Pubic hair g-strings and rib ‘remodelling’: why does fashion hate women?
When actress Diane Keaton died early this week, much of the outpouring of public grief for her, and the media adulation of her, focused on her fashion sense.
That’s not because she was a mere clothes horse, or a vacuous “style icon” with nothing else to offer.
Diane Keaton in her signature look – a bowler hat and full skirt with a wide belt. Here she is receiving an award from Woody Allen in 2017.Credit: Chris Pizzello/Invision/AP
Keaton was a notable actress who starred in some of the most important movies in cinematic history – Annie Hall and Godfather movies to name a few.
She won an Oscar, a BAFTA and two Golden Globes.
Rather, it was because Keaton was completely sui generis in a way that no longer exists.
Her clothes were her armour, Keaton freely admitted, particularly her signature bowler hats, which she rarely left the house without. They were a by-product of one of her many insecurities – she hated her hair.

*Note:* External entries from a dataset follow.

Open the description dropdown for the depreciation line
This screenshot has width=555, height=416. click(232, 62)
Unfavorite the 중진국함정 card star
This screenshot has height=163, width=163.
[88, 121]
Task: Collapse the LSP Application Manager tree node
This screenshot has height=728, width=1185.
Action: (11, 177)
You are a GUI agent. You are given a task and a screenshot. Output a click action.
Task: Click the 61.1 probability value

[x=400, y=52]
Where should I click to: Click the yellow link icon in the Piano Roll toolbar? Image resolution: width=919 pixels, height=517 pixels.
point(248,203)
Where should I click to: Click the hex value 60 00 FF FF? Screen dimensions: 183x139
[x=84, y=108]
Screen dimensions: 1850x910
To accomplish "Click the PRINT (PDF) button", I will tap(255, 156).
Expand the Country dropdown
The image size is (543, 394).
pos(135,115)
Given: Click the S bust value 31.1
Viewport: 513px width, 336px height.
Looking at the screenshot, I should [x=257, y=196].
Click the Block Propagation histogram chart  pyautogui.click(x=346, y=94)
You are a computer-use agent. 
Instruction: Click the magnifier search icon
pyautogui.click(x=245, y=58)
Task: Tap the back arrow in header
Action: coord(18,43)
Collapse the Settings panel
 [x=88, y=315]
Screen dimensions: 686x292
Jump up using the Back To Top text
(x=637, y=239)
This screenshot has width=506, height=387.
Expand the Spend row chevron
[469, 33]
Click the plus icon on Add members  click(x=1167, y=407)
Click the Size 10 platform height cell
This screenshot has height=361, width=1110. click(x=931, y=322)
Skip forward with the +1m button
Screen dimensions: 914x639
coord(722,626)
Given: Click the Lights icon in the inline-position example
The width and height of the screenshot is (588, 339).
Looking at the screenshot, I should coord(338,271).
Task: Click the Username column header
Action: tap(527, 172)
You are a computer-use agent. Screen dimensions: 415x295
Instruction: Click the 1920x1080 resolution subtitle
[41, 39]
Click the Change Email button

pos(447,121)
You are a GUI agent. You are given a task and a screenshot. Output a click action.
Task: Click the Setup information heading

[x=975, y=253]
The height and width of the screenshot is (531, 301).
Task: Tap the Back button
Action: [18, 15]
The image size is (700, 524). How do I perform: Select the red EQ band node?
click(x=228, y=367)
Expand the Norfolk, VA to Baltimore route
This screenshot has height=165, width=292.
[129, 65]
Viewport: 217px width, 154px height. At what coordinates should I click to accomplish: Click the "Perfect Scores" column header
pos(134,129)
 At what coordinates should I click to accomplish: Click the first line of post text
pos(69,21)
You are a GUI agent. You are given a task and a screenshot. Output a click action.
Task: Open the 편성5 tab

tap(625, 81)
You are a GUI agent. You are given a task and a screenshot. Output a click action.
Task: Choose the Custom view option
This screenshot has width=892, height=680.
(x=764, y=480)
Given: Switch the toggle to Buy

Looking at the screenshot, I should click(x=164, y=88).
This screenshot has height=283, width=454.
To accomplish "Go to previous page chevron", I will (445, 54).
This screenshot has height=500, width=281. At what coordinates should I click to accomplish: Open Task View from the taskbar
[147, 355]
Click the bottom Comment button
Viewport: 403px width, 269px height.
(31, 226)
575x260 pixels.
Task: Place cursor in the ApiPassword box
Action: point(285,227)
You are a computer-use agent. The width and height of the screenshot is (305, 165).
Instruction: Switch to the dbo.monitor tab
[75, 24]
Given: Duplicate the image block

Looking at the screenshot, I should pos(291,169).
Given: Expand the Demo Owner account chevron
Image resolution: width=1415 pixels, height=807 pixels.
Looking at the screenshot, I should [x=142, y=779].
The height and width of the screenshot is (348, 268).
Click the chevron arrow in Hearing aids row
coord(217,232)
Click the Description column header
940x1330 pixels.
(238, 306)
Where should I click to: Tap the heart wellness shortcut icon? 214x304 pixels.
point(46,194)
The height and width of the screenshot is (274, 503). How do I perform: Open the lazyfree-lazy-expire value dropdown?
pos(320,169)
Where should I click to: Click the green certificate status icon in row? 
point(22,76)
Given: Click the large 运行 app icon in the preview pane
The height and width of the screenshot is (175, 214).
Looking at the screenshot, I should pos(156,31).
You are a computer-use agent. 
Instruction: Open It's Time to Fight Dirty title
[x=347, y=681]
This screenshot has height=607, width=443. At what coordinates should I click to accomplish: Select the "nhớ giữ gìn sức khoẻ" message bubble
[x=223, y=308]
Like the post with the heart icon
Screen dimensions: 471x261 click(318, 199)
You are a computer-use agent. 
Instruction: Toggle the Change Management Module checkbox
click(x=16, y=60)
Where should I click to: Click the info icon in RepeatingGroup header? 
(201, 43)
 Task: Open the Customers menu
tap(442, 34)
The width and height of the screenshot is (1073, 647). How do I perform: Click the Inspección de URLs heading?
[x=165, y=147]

But Keaton’s sartorial armour was an expression of herself, while also being a carapace.
Her style was loose, mannish, comfortable, quirky and completely undone, in a way that is incomprehensible to the current generation of celebrities and movie stars.
She didn’t need to pay someone to tell her how to dress.
She dressed as she liked.
And what she liked to wear was tailored men’s suiting, but always with an informal, girlish flourish.
She would add a pussy bow or a silk scarf, or perhaps a corsage on the lapel of her broad-shouldered blazer.
The most famous image of Keaton’s style is her playing Annie Hall, in Woody Allen’s 1977 film of the same name.
In the most famous scene – a two-hander with Allen on a balcony – she is wearing oatmeal brown, high-waisted Katherine Hepburn-esque trousers, a collared white men’s shirt under a black waistcoat, and a tie.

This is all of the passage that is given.